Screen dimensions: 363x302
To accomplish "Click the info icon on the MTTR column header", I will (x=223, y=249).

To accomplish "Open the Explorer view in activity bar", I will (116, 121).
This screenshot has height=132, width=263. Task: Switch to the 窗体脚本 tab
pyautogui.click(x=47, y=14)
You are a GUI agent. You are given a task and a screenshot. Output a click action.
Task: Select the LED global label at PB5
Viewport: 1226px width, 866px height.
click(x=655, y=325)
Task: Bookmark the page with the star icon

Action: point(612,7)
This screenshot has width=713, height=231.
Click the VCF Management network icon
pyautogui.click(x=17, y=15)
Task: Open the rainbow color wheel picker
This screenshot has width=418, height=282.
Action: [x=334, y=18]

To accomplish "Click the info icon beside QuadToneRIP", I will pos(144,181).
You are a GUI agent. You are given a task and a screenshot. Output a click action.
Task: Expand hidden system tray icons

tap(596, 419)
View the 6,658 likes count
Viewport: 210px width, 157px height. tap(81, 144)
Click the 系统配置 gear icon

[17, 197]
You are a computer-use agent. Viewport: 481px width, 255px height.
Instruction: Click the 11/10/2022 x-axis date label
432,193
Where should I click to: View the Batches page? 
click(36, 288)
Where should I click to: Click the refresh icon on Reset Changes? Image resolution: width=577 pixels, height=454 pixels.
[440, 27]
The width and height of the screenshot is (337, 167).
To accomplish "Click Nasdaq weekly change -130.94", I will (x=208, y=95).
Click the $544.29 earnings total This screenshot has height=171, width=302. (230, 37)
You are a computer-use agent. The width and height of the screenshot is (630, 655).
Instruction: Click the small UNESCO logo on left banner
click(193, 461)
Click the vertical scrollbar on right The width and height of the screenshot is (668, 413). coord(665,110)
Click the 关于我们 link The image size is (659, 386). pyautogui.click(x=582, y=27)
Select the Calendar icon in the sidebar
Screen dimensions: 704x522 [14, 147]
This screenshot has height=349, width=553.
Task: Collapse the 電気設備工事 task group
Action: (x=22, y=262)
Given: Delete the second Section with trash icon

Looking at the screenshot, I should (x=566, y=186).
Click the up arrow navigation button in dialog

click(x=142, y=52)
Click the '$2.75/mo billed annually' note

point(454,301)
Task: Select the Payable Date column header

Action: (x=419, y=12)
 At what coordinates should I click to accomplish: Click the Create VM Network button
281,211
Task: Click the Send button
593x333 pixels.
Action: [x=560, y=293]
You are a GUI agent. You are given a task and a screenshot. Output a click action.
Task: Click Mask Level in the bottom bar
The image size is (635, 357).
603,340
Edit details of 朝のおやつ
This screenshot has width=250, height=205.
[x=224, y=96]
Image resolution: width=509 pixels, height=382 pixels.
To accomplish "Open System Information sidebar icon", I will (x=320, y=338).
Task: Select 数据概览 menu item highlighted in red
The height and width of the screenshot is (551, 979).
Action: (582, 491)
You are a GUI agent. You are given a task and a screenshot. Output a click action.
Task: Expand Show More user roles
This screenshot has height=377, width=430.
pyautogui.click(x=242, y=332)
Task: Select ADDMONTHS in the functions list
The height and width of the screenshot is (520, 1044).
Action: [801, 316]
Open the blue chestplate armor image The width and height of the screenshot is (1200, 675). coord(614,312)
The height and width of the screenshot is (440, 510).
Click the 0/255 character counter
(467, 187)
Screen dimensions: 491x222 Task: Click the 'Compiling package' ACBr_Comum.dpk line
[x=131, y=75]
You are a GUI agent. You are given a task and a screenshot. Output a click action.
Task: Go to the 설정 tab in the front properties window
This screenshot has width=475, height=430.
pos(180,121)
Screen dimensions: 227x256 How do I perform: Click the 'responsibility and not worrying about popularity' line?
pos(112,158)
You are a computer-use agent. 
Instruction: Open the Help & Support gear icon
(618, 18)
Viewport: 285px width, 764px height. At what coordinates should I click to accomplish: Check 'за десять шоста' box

################

Short exercise - Write out the items verbatim, beginning at the line that contains "Click the up" and ending after the line that contains "will (x=320, y=338).".

Full answer -
Click the up arrow navigation button in dialog

click(x=142, y=52)
Click the '$2.75/mo billed annually' note

point(454,301)
Task: Select the Payable Date column header

Action: (x=419, y=12)
 At what coordinates should I click to accomplish: Click the Create VM Network button
281,211
Task: Click the Send button
593x333 pixels.
Action: [x=560, y=293]
You are a GUI agent. You are given a task and a screenshot. Output a click action.
Task: Click Mask Level in the bottom bar
The image size is (635, 357).
603,340
Edit details of 朝のおやつ
This screenshot has width=250, height=205.
[x=224, y=96]
Image resolution: width=509 pixels, height=382 pixels.
To accomplish "Open System Information sidebar icon", I will (x=320, y=338).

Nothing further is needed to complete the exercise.